Brent Leatherwood, ERLC’s acting president, said the Supreme Court’s decision was “rightly determined.”
“As any Christian knows, our faith is deeply personal and rightly shapes every aspect of our lives. We live out our faith in any number of ways, both privately and publicly. Today’s case centered on the latter and the Supreme Court rightly determined that an individual employed by a school does not forfeit his or her constitutional right to free expression simply by entering ‘the schoolhouse gate’ or, as it were in this case, the field of play.

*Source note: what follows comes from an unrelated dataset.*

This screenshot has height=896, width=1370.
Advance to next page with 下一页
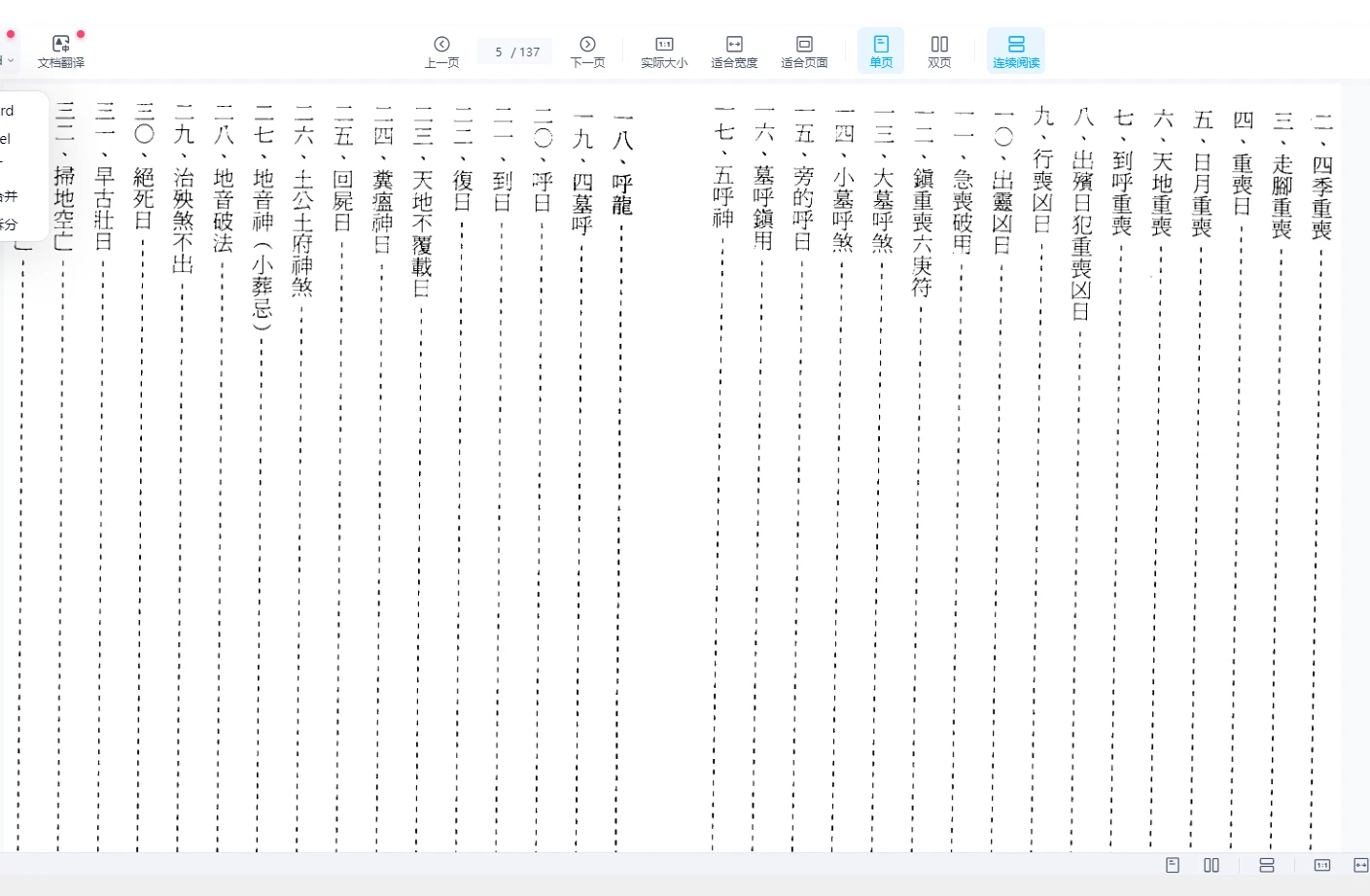(x=587, y=51)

“Moreover, today’s decision reaffirms another aspect of constitutional law: our First Amendment rights travel together. We, and many others, have long held that religious liberty is our nation’s first freedom and that it bolsters and strengthens other foundational rights. The Court today strengthened this perspective by writing that the clauses of free expression, establishment and free speech are all complementary. If it were not already clear enough, this Court views religious liberty as a bedrock right in our free republic.”
The ERLC was involved with briefs at the petition for certiorari stage and before the Supreme Court on the merits, in support of a Washington state high school football coach who was suspended for kneeling and praying on the field after games. The brief urged the high court to accept the case and reverse the Ninth Circuit Court of Appeals’ decision that Joseph Kennedy’s act of praying – ultimately joined by some players — constituted a government establishment of religion.
In 2018, ERLC joined eight other groups in a brief that called for Supreme Court review and repudiation of the Ninth Circuit in the case, but the justices declined to grant the request at the time. The case returned to federal court and has successfully worked its way back through the judicial system.